- HOW TO COMPLETE THIS TASK
For the data that follows, report how many lines contain the word "Enable", and nothing else.

- TASK INPUTS
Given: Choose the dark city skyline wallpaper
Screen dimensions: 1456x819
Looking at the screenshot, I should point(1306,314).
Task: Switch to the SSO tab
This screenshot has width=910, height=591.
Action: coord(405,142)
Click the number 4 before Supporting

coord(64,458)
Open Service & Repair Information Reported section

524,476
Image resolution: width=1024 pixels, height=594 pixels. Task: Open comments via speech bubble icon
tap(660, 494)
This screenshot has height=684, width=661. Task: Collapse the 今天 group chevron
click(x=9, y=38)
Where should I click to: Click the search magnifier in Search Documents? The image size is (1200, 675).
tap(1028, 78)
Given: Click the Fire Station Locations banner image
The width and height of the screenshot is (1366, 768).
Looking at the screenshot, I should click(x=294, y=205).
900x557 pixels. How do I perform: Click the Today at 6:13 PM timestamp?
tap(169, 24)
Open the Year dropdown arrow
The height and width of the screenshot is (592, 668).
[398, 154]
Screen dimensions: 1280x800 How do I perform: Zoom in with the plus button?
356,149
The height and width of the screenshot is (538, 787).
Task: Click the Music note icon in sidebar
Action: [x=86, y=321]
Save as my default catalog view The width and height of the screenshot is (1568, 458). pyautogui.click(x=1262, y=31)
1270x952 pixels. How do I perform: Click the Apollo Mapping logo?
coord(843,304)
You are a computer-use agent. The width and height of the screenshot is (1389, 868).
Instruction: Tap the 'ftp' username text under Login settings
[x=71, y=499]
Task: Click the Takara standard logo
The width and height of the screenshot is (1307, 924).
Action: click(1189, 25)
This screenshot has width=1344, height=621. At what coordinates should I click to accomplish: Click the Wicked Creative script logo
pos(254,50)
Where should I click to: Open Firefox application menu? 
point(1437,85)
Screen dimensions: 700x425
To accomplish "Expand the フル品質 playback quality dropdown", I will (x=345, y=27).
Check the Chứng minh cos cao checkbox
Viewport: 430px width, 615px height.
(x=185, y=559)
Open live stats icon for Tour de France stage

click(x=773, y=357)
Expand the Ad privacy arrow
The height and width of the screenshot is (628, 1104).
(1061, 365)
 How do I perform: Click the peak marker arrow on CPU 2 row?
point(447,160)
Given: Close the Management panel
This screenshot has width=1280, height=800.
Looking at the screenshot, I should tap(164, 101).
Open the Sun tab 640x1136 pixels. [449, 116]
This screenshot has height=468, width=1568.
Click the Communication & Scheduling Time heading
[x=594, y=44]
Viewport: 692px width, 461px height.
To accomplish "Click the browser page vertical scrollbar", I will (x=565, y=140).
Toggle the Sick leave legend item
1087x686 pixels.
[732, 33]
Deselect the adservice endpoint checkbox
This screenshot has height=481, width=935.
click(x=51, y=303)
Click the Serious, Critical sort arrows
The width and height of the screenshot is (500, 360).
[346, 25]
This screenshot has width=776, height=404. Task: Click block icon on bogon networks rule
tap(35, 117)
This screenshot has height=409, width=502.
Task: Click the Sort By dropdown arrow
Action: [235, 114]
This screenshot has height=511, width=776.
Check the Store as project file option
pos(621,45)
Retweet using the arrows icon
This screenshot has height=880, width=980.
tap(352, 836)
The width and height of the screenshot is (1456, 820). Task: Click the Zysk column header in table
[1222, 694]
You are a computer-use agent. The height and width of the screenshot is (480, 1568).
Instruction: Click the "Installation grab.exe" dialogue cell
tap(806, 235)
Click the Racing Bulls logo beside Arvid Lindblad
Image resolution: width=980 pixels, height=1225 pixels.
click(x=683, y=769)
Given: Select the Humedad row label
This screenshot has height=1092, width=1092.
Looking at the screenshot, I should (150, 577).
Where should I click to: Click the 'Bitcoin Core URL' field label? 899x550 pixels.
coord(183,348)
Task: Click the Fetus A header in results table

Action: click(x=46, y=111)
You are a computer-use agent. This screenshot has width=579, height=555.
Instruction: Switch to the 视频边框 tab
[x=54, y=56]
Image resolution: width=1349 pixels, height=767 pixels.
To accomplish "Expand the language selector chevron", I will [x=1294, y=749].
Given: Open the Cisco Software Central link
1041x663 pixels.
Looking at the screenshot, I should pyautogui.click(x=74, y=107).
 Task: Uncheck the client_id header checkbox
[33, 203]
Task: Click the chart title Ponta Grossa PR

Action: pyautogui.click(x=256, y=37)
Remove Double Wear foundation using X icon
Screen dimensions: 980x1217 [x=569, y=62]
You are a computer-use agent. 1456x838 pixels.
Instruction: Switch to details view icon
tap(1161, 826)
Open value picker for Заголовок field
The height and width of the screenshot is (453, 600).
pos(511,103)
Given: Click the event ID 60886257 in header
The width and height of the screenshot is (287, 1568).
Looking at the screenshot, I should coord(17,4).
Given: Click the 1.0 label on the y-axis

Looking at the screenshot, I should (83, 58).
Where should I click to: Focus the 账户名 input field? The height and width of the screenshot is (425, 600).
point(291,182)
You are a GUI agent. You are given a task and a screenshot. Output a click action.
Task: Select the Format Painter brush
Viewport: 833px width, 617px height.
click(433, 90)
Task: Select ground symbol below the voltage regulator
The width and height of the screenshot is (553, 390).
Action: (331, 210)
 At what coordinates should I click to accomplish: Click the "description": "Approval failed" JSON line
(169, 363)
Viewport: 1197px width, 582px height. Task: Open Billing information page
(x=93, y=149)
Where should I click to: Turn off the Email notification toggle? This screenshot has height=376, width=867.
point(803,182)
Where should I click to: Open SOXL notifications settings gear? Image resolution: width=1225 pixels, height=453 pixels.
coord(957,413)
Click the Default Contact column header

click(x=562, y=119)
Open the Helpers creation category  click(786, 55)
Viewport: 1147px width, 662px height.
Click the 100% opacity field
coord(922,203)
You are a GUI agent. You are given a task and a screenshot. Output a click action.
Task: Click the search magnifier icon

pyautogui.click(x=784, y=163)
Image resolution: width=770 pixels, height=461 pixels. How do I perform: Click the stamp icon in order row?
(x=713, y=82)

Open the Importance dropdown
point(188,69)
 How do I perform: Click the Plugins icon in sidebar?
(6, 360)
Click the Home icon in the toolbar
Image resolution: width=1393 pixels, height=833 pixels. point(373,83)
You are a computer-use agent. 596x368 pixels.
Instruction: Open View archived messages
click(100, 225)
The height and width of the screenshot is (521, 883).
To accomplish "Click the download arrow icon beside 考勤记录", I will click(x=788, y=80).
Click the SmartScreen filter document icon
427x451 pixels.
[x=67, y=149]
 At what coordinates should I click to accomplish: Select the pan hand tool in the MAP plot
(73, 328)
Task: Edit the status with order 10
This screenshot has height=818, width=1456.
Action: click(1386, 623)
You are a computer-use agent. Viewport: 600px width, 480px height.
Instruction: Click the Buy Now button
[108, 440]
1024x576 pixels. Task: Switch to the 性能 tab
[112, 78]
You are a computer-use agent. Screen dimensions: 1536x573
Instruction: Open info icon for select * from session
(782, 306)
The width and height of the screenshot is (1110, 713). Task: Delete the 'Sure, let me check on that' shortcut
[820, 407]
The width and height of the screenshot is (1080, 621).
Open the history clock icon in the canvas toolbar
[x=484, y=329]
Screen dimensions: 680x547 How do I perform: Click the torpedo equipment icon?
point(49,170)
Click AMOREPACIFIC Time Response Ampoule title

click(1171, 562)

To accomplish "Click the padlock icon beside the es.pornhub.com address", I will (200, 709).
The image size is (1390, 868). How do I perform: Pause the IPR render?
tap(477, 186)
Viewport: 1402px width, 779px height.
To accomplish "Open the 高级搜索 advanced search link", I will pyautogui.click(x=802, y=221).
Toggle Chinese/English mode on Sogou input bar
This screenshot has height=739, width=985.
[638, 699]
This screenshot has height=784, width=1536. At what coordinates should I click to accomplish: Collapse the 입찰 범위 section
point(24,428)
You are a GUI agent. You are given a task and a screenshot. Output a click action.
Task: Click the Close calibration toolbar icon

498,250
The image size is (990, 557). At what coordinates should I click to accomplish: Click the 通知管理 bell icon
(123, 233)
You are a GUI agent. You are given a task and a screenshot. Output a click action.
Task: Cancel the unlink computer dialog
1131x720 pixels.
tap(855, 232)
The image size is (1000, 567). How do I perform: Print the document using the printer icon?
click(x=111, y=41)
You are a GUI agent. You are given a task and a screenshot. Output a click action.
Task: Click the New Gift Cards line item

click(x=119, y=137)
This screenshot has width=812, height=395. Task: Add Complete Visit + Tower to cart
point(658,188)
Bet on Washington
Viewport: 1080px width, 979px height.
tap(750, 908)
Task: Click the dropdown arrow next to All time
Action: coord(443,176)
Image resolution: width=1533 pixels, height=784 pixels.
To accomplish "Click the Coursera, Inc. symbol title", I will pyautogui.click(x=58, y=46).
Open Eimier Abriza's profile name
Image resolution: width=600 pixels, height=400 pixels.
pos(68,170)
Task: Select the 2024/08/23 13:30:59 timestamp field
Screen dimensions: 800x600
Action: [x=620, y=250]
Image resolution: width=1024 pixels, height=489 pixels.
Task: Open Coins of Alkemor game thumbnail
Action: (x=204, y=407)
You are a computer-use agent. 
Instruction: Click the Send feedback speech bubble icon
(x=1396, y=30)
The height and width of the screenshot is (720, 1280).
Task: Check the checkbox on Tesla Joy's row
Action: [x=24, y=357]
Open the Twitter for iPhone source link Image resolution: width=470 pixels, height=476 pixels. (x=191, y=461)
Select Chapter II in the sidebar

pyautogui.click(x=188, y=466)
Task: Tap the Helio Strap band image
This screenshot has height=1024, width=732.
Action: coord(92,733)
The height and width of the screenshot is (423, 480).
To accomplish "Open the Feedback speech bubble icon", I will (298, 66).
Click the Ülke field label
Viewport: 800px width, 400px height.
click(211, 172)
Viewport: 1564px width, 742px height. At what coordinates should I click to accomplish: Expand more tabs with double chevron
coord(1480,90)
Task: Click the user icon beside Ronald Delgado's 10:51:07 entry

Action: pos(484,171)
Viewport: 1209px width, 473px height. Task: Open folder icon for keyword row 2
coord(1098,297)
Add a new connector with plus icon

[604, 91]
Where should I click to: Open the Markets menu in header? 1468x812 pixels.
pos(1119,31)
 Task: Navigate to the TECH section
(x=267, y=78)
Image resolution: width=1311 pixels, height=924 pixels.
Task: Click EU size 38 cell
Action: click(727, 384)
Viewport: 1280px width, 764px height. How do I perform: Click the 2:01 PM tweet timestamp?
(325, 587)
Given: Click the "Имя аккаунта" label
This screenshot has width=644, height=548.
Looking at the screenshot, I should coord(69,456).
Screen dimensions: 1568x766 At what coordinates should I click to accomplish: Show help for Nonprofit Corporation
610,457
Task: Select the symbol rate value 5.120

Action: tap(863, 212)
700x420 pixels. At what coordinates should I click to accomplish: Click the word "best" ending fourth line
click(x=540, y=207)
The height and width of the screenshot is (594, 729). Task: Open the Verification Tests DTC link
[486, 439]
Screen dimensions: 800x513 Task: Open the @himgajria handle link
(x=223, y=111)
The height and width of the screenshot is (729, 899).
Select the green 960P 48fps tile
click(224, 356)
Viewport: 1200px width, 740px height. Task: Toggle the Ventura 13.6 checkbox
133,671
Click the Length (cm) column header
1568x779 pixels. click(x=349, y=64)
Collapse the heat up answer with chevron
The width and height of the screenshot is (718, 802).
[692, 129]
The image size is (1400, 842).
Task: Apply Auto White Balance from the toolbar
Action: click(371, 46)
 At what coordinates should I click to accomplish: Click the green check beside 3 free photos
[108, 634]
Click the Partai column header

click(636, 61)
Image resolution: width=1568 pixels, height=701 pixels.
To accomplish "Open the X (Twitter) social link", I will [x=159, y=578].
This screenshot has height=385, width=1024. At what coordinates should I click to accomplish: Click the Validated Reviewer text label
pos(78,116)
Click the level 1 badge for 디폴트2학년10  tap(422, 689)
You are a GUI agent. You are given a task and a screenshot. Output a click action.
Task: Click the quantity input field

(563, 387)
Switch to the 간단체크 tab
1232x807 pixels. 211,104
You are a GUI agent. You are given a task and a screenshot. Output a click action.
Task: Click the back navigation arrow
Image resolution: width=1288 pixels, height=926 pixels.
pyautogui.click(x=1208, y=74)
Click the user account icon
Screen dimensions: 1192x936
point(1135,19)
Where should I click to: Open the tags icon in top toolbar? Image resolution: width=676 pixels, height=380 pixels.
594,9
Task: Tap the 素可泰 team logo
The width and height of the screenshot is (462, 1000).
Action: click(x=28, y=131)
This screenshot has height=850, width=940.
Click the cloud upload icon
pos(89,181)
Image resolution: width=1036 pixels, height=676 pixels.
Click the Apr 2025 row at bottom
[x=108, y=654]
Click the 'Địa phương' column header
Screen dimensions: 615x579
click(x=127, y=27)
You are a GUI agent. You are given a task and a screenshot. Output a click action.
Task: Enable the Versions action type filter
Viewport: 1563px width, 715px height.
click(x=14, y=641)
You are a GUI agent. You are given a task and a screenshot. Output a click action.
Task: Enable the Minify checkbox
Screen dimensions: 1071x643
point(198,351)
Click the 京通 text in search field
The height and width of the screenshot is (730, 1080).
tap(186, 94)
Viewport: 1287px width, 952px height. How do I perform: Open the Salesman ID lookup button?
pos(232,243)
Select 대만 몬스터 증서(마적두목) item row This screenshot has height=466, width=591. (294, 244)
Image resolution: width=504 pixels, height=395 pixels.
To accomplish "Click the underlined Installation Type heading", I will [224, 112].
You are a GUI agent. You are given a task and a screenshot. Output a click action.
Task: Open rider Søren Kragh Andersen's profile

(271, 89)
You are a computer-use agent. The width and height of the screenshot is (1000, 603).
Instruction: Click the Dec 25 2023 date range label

- EXERCISE SOLUTION
2